Convert everything from the line containing "Task: Click the Save icon in the toolbar" down to the line containing "Action: [280, 420]" into a Markdown table with the columns Row and Line, numbering each row and omitting blank lines.

[Collected data entries]
<<<<

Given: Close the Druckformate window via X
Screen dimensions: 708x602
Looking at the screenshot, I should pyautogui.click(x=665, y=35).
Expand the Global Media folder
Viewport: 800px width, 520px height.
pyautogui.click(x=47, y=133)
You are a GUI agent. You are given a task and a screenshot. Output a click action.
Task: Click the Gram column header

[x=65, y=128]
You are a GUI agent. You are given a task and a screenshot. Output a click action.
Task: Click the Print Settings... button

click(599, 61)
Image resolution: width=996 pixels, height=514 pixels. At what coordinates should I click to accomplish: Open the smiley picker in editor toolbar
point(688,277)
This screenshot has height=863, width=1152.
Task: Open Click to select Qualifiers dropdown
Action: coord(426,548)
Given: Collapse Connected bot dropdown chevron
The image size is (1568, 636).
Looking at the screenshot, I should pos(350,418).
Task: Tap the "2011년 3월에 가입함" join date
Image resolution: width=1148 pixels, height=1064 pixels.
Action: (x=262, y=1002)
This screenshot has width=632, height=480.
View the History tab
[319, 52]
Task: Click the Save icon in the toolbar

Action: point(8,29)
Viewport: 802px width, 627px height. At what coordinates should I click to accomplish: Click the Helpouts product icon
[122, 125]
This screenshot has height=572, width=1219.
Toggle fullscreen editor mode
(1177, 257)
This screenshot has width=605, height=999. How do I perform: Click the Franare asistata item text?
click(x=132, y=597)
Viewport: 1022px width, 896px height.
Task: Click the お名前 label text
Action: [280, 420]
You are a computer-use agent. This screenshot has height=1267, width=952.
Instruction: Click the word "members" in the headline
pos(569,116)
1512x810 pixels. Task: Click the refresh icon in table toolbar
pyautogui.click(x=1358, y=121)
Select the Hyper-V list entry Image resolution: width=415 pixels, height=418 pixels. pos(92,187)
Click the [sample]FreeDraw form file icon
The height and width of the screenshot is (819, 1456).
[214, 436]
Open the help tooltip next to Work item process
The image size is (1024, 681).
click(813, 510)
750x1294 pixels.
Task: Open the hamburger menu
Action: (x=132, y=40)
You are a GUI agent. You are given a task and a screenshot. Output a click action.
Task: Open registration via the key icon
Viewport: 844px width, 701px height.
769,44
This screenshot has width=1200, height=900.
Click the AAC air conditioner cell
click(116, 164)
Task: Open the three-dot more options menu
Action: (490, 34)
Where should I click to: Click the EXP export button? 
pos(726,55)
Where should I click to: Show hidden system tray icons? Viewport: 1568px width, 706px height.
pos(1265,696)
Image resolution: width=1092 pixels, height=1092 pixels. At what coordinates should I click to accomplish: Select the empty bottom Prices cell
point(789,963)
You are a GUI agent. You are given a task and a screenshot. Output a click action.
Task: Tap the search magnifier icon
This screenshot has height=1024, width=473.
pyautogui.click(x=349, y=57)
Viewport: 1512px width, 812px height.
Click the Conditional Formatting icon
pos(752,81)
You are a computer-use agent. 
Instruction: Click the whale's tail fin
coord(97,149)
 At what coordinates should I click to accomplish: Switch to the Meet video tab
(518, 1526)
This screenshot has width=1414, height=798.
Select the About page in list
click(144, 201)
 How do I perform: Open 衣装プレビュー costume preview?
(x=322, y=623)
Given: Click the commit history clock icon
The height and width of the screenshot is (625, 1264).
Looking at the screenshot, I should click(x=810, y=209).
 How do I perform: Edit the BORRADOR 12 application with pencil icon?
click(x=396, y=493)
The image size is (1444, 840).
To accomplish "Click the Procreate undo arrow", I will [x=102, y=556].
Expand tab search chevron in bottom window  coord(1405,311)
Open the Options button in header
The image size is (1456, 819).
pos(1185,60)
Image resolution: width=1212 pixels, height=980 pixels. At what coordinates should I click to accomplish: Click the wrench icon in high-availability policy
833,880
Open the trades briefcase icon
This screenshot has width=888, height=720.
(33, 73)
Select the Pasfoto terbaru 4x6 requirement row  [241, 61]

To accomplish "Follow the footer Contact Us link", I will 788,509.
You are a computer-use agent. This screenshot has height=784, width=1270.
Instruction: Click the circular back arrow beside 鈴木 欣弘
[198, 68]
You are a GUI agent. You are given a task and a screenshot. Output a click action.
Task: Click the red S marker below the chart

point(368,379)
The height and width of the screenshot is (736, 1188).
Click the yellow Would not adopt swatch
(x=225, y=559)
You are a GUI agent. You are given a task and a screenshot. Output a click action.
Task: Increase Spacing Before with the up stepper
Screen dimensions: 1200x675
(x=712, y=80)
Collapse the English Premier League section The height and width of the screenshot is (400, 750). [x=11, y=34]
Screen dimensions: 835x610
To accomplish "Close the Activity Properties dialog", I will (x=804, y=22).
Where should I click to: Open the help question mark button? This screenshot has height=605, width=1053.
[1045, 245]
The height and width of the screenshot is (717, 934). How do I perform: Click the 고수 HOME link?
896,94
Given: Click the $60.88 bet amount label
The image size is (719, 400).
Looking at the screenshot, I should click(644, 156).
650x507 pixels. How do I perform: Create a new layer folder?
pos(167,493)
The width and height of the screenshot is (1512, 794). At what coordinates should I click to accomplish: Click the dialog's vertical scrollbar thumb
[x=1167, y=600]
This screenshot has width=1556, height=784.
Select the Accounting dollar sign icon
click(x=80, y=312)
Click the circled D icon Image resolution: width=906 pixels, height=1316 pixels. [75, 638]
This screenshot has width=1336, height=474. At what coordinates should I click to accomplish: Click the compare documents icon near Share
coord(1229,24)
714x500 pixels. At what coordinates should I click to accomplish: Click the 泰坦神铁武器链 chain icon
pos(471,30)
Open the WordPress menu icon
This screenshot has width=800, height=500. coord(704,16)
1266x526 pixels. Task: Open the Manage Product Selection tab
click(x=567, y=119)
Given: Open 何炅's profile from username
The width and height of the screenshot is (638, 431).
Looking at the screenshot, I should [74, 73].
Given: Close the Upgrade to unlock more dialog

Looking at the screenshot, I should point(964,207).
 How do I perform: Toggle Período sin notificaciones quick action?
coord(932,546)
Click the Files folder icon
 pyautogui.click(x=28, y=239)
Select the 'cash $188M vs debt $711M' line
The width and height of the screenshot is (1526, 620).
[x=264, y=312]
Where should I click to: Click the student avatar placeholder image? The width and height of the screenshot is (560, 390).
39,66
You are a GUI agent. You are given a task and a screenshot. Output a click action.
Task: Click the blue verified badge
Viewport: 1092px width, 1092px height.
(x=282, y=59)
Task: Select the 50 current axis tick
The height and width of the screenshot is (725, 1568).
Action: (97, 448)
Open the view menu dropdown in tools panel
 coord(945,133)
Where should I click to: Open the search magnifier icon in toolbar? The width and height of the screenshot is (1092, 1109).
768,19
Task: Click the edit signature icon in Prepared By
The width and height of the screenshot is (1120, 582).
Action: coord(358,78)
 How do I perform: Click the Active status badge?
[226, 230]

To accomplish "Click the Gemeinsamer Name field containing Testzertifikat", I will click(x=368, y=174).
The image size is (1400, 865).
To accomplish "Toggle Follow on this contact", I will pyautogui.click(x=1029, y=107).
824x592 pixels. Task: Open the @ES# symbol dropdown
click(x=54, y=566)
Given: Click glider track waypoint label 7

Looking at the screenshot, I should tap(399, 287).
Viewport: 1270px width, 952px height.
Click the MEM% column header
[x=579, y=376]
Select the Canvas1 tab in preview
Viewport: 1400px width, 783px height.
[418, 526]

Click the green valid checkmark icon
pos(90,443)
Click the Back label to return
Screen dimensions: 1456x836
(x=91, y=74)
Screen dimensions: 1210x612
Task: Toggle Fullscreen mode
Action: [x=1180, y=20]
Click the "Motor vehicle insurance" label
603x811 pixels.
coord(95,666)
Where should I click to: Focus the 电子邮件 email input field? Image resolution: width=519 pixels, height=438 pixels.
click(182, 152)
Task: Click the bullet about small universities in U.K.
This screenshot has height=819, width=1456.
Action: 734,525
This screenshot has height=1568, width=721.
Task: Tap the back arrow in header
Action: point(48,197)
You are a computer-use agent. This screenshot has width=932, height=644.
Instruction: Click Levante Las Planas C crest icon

>>>>

=== Problem solution ===
| Row | Line |
|---|---|
| 1 | Task: Click the Save icon in the toolbar |
| 2 | Action: point(8,29) |
| 3 | Viewport: 802px width, 627px height. At what coordinates should I click to accomplish: Click the Helpouts product icon |
| 4 | [122, 125] |
| 5 | This screenshot has height=572, width=1219. |
| 6 | Toggle fullscreen editor mode |
| 7 | (1177, 257) |
| 8 | This screenshot has width=605, height=999. How do I perform: Click the Franare asistata item text? |
| 9 | click(x=132, y=597) |
| 10 | Viewport: 1022px width, 896px height. |
| 11 | Task: Click the お名前 label text |
| 12 | Action: [280, 420] |